Point cloud generator integrates depth information from multiple viewpoints, synthesizing comprehensive scene point clouds.
Object point cloud extraction employs generated segmentation masks to isolate food objects from the scene point cloud, preparing precise input for volume calculation.
Finally, the isolated food object point clouds undergo convolutional neural network processing, extracting global geometric features and producing accurate food volume estimations.
3.5.3. Nutrient Calculation Module
With the food category and volume identified, the system computes the corresponding nutritional information by referencing the following authoritative food density and nutrient databases:
The Food Density Database retrieves density values corresponding to the identified food categories.
The Food Composition Database calculates the nutritional content, including calories, protein, fat, and carbohydrates, based on the determined food weight (derived from density and estimated volume).
The output from this stage generates a detailed nutrient profile, enabling precise dietary tracking and management.
3.5.4. NutriLLM Module
The final module employs a fine-tuned large language model (LLM), NutriLLM, to provide personalized dietary recommendations tailored to individual health goals and historical dietary data. NutriLLM utilizes Meta’s advanced Llama 3 architecture due to its optimized computational and memory efficiency, which is well suited for mobile deployment.
Training Data. NutriLLM undergoes extensive fine tuning with large, publicly available datasets encompassing general nutritional knowledge and targeted nutrition-specific dialogues.
Low-Rank Adaptation (LoRA). Applies LoRA to efficiently fine tune the pre-trained model. LoRA significantly reduces the computational load by decomposing weight matrices into lower-rank components, facilitating rapid and efficient model adaptation.
NutriLLM excels in generating contextually relevant and personalized dietary recommendations, leveraging users’ historical dietary records and current nutritional assessments to provide tailored advice. It supports extensive interactions, effectively parsing user queries and generating coherent nutritional guidance, contributing to a comprehensive dietary management experience.
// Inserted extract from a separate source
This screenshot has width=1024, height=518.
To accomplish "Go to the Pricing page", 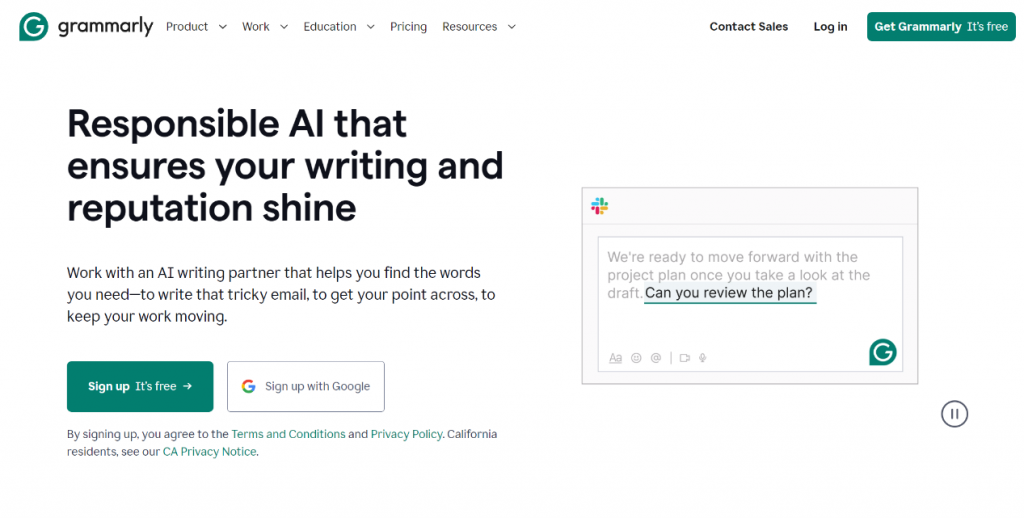I will click(408, 27).
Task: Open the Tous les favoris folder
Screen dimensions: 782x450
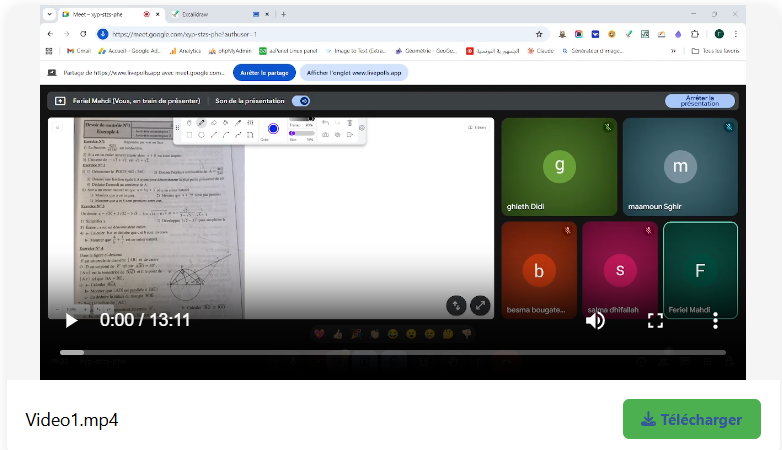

3.5.5. Integration and Data Flow
These core modules are seamlessly integrated into an automated pipeline as follows:
- 1.
Users upload images of their meals, which are initially processed by NutritionCLIP to determine the food category.
- 2.
The classified images feed into E-Volume for multi-view stereo-based volume estimation, yielding accurate measurements of food quantities.
- 3.
The nutrient calculation module subsequently computes comprehensive nutritional information using authoritative food databases.
- 4.
Finally, NutriLLM synthesizes nutritional data, historical dietary records, and personalized health objectives to deliver actionable dietary recommendations and advice directly to the user.